KEYARG=""; [ -n "$GPG_KEYNAME" ] && KEYARG="-Dgpg.keyname=$GPG_KEYNAME"

mvnd -P release -Dgpg.passphrase="$GPG_PASSPHRASE" $KEYARG clean deploy && echo "✅ Success" || echo "🛑 Unable to deploy to Maven Central; check the output for details"

git push -u origin "rel-$VERSION" && echo "✅ Success" || echo "🛑 Unable to push branch; do you have permission to push to this repo?"

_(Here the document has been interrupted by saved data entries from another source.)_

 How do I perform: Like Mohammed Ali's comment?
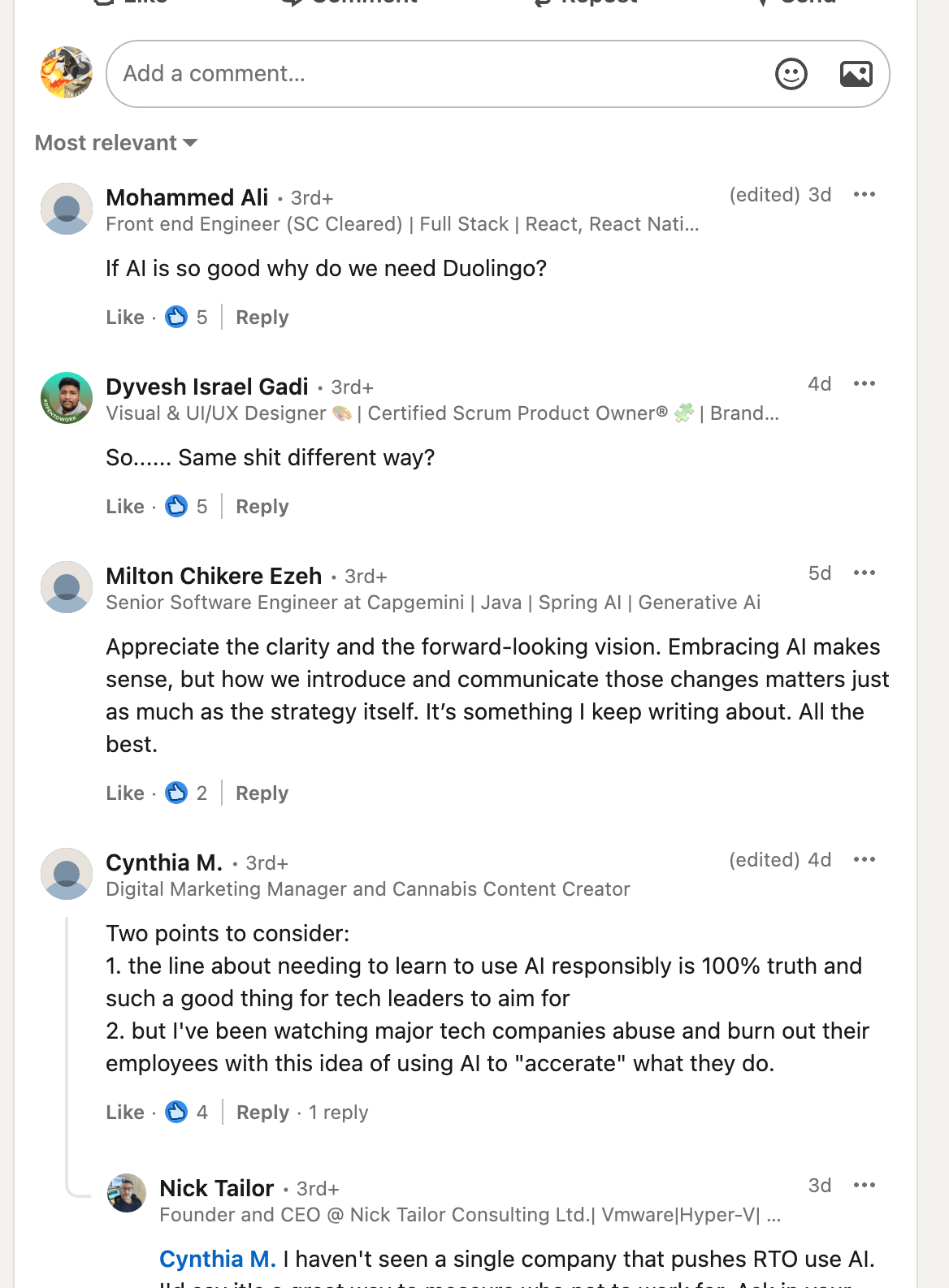tap(125, 318)
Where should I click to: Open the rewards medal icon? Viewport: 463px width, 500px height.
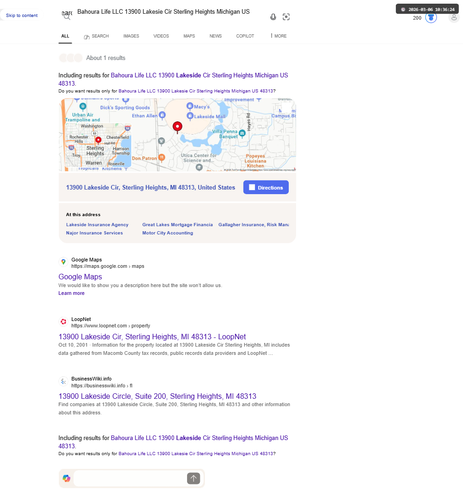point(431,18)
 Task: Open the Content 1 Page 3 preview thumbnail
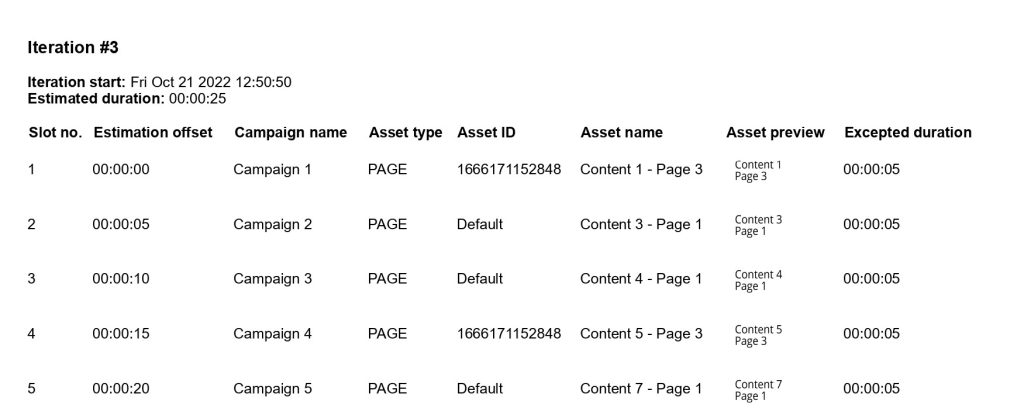pos(758,171)
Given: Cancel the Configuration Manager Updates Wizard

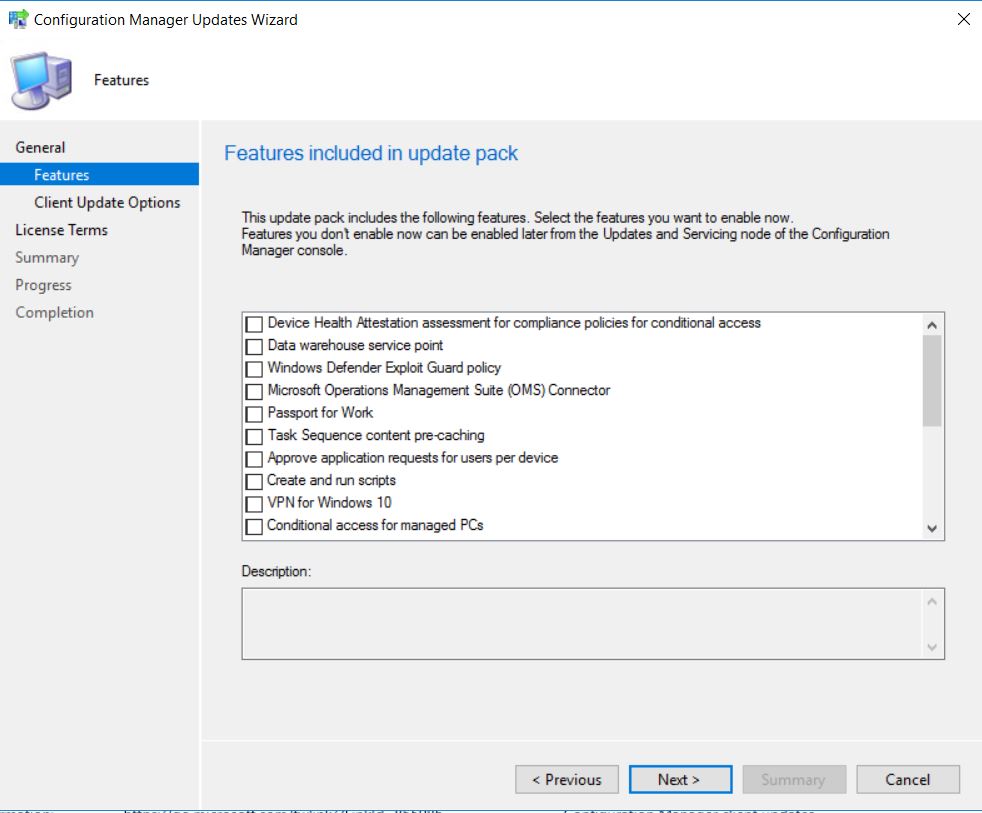Looking at the screenshot, I should pyautogui.click(x=907, y=779).
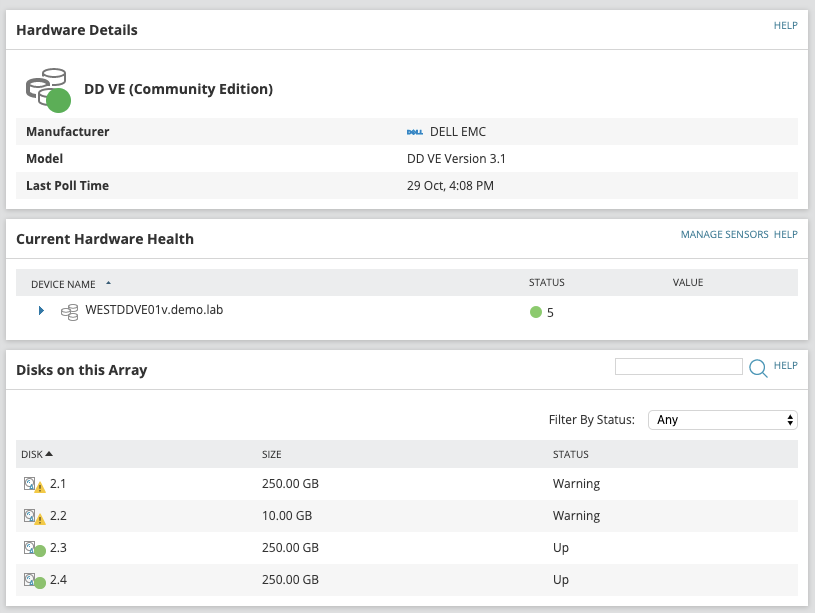Open Help for Disks on this Array
The height and width of the screenshot is (613, 815).
785,366
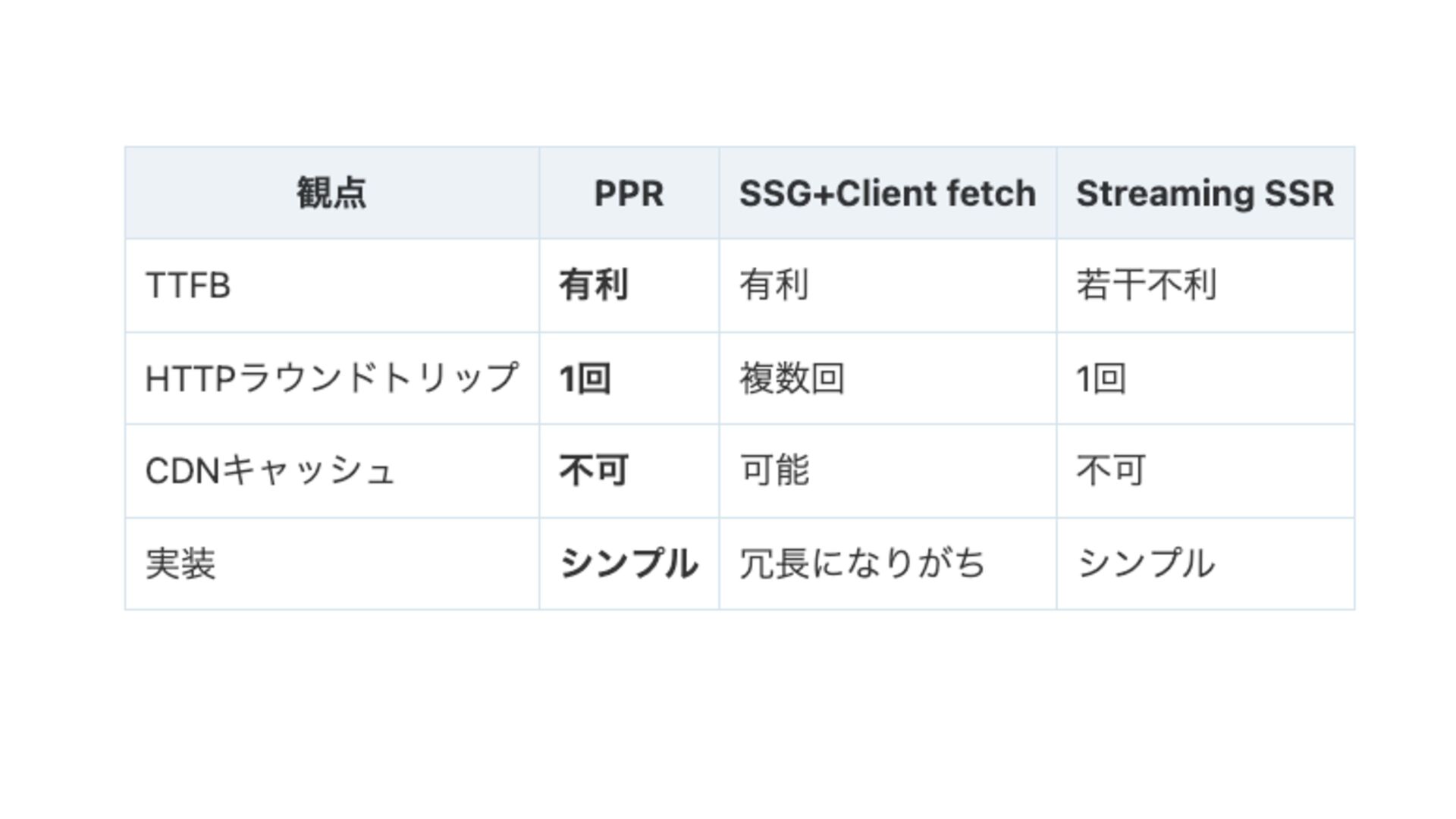Click the PPR column header
Viewport: 1456px width, 819px height.
pos(629,193)
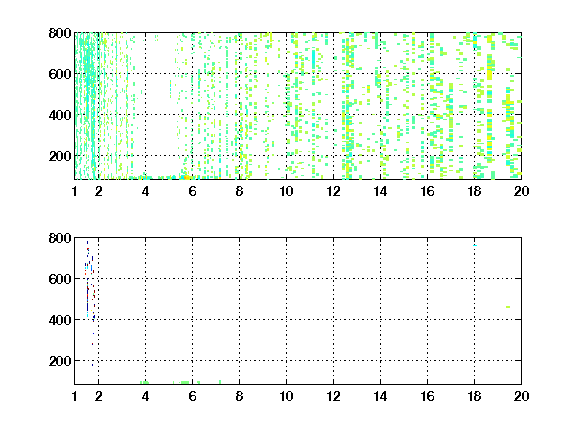Click the yellow-green mark near x=19.5 in bottom plot
Image resolution: width=576 pixels, height=432 pixels.
click(x=508, y=307)
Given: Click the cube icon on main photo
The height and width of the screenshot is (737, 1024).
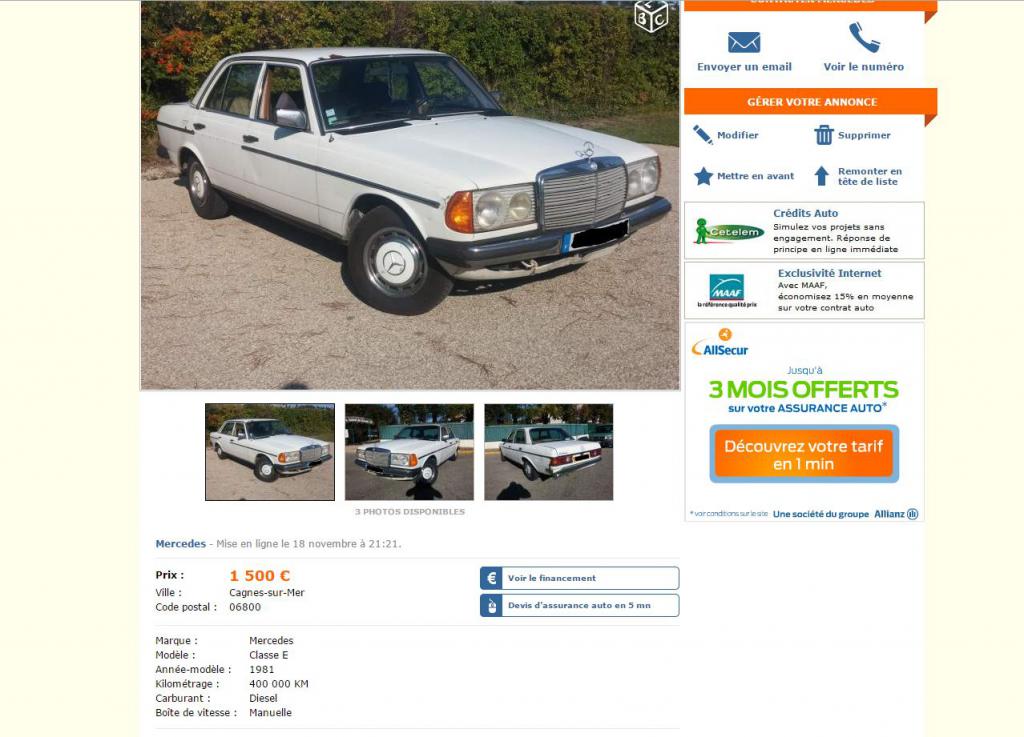Looking at the screenshot, I should coord(650,16).
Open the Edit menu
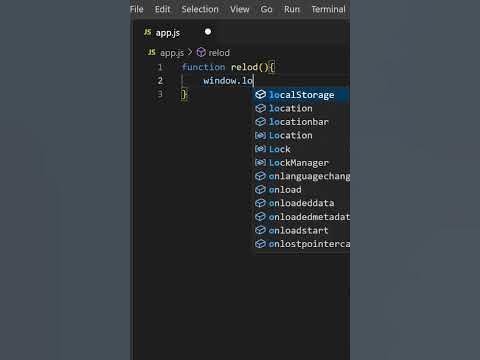The width and height of the screenshot is (480, 360). tap(162, 9)
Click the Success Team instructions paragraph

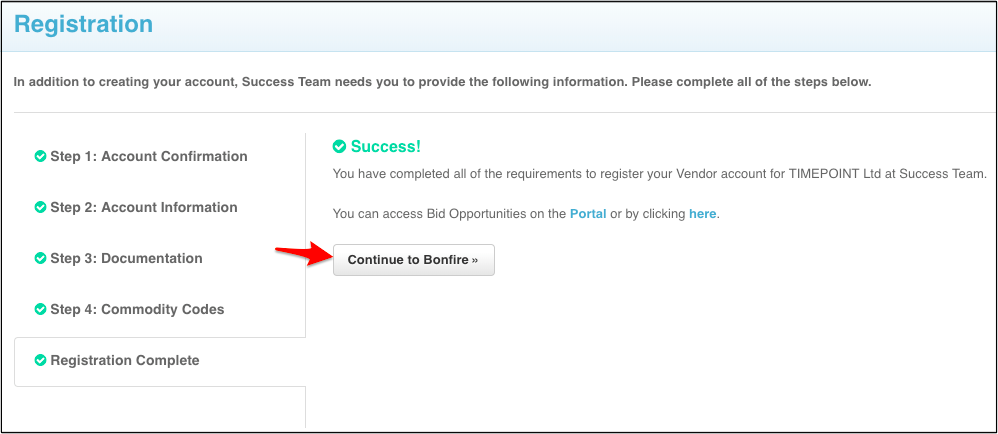442,82
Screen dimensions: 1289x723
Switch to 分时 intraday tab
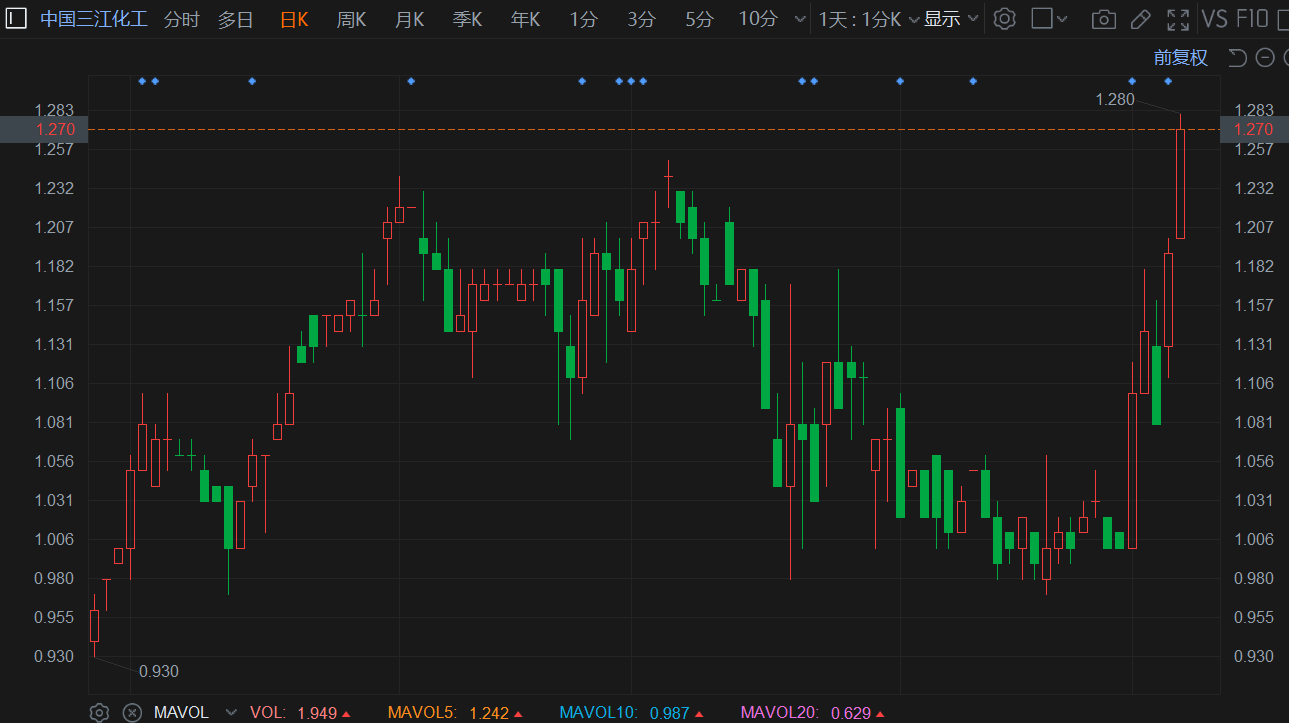(182, 19)
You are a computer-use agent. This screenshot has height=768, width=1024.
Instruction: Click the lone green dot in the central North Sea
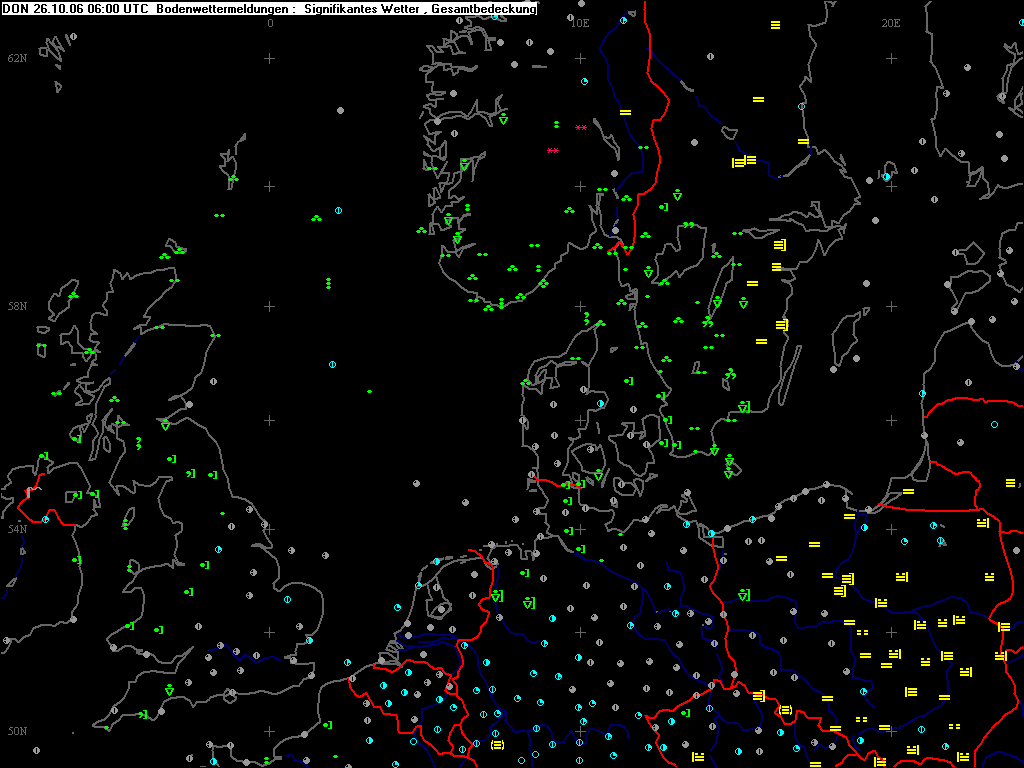[x=370, y=391]
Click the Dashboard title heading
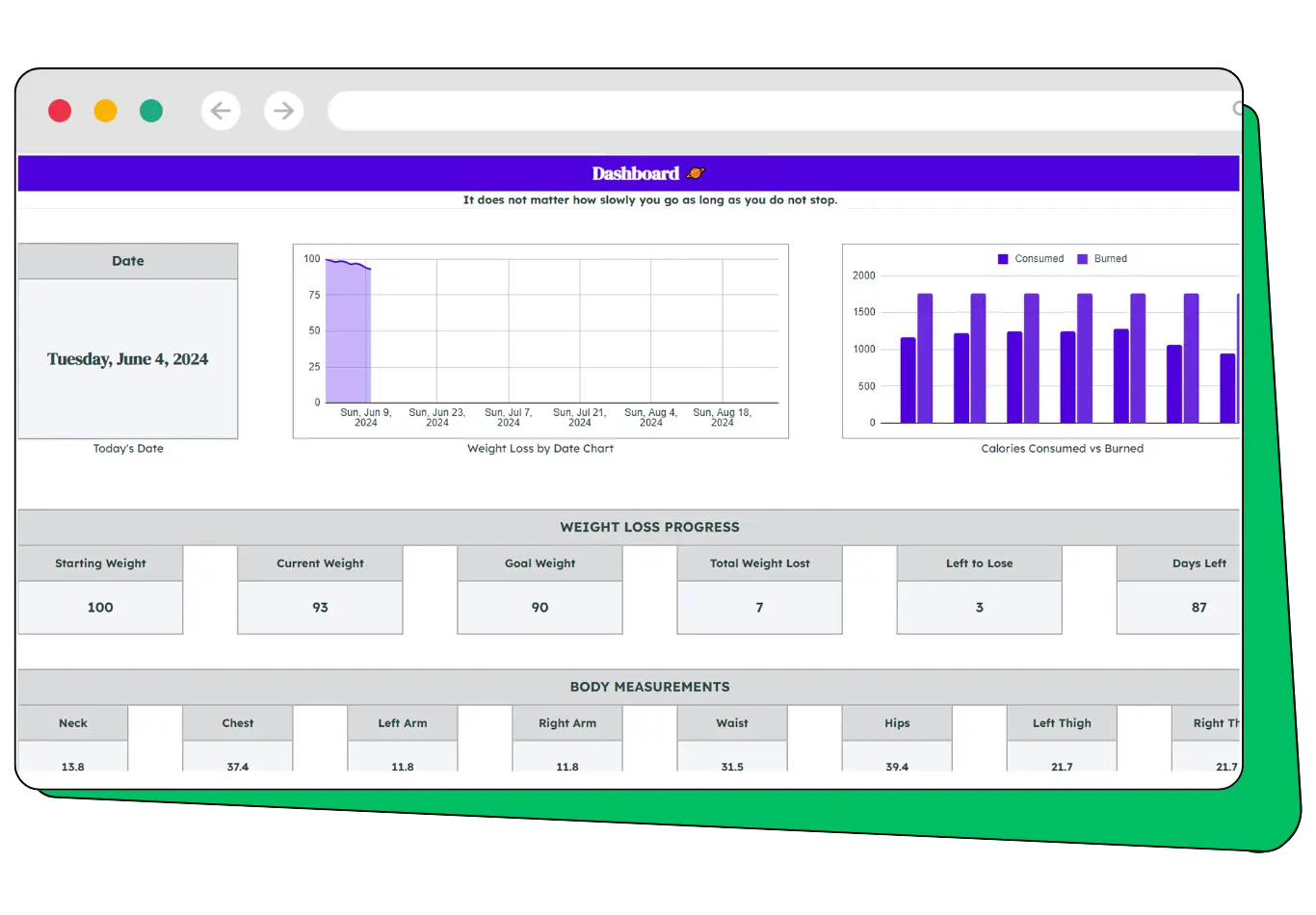The width and height of the screenshot is (1316, 915). pyautogui.click(x=635, y=173)
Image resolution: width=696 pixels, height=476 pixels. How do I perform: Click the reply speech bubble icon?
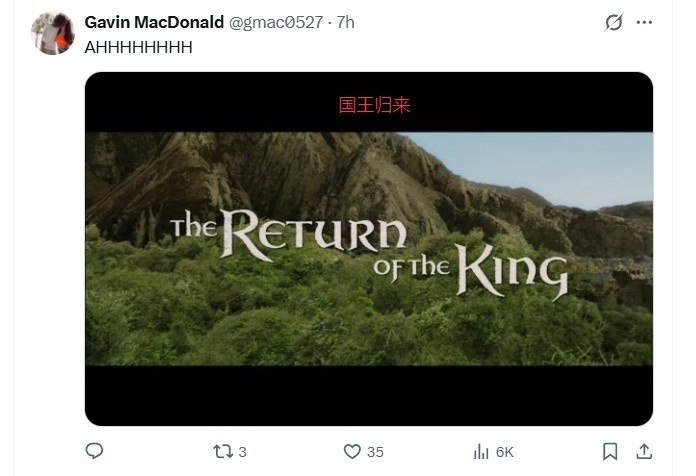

If fixes occur after tagging

  • git tag -d "release/$VERSION"
  • git tag -a "release/$VERSION" -m "release $VERSION"
  • git push -f origin "release/$VERSION"

Notes

  • .env holds VERSION, GPG_PASSPHRASE, and optionally GPG_KEYNAME. It should not be committed.
  • No SNAPSHOT bump to main. Version selection is driven by the tag and GitHub Release.
  • The release profile (-P release) scopes signing/publishing; daily jobs don’t invoke GPG.